プルルルル…プルルルル…と、電話のコール音は鳴り続ける。やがて二十回ほどそれが繰り返されたあとで、電話が通話状態になった。僕はなんとか体をねじってベッドにごろりと横向きになり、片耳の上にスマートフォンを乗せる。


“…はい…?馨、さん…?どうしたのこんな時間に…”


彼女はなんだかものすごく眠たそうだった。まだ夜の十一時だから、普段なら勉強をしてるはずなのにな、と僕は不思議だった。でもそんなことより、自分の恐怖を早く吐き出してしまいたくて、心のまま喋り出す。


「熱が…あって…」


僕は苦しい息を継ぎながら、なんとかその先も喋った。


「こんなに苦しい熱は…久しぶりだし…君もいなくて…ここは知らない国だし…さみしいから、電話したんだ…ねえ、何か言ってよ…」


僕はその時、高熱で少し頭が混乱していたように思う。後から考えてみるとそうなる。だって僕がいる国と日本は二時間の時差があるから、計算ではこの時日本は午前一時だ。それは美鈴さんは寝ているだろうと思うし、彼女からしてみたら、「こんな時間」だった。

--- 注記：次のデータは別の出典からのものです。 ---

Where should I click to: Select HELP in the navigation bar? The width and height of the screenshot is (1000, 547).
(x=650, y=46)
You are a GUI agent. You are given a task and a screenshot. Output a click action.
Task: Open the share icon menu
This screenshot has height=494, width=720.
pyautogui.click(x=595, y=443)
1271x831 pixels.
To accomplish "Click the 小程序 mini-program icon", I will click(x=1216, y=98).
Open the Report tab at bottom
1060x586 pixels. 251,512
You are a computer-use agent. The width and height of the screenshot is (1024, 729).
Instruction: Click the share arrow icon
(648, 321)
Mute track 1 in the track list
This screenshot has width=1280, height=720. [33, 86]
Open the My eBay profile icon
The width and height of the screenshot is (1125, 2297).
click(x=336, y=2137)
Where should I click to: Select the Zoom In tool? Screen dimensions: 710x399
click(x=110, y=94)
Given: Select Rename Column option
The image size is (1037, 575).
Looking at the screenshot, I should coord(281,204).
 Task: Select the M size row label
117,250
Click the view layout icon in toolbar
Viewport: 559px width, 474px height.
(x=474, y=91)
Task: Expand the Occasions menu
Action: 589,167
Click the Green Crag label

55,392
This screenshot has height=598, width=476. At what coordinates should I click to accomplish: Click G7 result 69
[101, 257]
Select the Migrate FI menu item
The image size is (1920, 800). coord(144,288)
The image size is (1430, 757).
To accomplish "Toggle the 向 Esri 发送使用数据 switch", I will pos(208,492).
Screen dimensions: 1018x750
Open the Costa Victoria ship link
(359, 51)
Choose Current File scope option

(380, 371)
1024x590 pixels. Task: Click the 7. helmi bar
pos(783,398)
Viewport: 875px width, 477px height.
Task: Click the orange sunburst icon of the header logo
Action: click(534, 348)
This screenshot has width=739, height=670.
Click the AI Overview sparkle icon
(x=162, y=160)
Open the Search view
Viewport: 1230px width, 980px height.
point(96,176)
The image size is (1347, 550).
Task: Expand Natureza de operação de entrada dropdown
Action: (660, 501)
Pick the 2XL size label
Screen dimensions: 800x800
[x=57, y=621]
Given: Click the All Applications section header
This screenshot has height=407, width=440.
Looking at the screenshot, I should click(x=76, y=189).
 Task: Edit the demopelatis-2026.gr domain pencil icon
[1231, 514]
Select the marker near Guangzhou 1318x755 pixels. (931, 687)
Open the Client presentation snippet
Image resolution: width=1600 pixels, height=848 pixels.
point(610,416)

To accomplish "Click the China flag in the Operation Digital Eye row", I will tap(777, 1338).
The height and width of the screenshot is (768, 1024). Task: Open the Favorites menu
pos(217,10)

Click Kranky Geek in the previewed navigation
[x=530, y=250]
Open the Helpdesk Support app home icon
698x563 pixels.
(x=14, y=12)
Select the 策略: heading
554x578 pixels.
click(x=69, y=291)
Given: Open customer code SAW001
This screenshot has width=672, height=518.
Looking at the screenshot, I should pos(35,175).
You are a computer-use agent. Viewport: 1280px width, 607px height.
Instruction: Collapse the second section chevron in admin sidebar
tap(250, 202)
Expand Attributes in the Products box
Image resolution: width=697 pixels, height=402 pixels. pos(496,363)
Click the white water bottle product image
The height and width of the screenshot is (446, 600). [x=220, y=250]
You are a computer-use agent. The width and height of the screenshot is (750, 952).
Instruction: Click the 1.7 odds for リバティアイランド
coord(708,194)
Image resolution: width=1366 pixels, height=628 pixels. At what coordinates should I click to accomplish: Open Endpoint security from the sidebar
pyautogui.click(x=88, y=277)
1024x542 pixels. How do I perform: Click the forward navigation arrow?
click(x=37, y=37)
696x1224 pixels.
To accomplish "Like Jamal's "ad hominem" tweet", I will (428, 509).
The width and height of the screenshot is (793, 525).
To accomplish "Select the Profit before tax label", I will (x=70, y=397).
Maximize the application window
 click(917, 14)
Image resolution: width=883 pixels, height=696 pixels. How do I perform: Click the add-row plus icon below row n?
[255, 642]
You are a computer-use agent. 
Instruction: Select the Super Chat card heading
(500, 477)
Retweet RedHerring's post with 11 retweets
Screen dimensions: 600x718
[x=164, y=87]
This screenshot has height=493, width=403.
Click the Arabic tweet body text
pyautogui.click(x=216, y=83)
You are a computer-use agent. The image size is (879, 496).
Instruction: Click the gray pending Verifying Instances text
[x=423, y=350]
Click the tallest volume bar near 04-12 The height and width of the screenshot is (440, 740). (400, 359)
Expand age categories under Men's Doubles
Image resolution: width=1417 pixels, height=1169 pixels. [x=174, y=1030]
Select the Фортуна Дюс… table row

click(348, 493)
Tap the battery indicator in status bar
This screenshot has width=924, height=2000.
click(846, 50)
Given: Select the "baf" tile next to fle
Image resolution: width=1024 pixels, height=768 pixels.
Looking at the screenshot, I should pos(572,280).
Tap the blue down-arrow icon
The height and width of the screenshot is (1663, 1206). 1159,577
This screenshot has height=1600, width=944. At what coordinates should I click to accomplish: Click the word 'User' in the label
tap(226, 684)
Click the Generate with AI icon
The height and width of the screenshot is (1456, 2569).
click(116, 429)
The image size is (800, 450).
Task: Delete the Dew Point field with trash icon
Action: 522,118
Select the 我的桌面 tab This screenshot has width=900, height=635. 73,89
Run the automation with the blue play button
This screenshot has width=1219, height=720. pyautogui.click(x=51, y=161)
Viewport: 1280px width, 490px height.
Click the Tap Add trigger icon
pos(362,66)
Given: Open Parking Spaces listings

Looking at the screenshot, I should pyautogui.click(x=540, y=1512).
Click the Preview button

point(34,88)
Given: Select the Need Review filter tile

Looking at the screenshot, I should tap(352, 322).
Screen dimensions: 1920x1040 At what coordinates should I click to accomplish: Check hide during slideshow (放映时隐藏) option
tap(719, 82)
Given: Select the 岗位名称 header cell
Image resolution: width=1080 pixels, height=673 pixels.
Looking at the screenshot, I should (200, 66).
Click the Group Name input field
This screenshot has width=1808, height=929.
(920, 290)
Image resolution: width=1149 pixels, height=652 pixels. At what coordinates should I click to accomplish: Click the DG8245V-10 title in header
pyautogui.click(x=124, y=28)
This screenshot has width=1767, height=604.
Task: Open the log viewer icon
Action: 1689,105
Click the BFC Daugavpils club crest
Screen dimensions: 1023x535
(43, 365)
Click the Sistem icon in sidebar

でも美鈴さんはすぐに僕を心配してくれて、こう言った。


“そうなの…そんなに高い熱なの?お医者にはかかった?今どこにいるの?”


「どこって…ベッド…部屋の…医者なんて…君が来た方が、きっとすぐなおるよ…」


だんだんと僕はろれつが回らなくなっていき、彼女も心配して僕に声を掛けてくれていた。でも、途中から僕は、眠くてなかなか返事ができなくなって、いよいよ頭が混乱していく。僕は半分くらい子供に返ったような気持ちで、一生懸命おねだりをしているのに、彼女がここに居てくれないことが不思議で、悲しかった。


「なんか…眠い…仲間が、世話をする人を、よこしてくれるって…言ってたけど…ほんとうに、きみがいたら…すぐなおるから…みすず…さん…ほんとだよ…」


電話の向こうはしばらく静まり返った。その静寂を待っていたように、僕の体はどろっとした重たい眠気に押し潰され、熱に浮かされる時間へと引きずり込まれていく。でも、その前にかすかに声が聴こえた。それは、高熱にうなされながら眠ろうとしている僕には、“懐かしくて優しい声だ”ということくらいしか、もう理解できなかったけど。



“だいじょーぶ。夢の中で、ポッケに入ってますよ”





そのうちにマンションに着いた仲間に揺り動かされるまで、僕は小さな彼女を追いかけて穴を転がり落ちる夢を見ていた。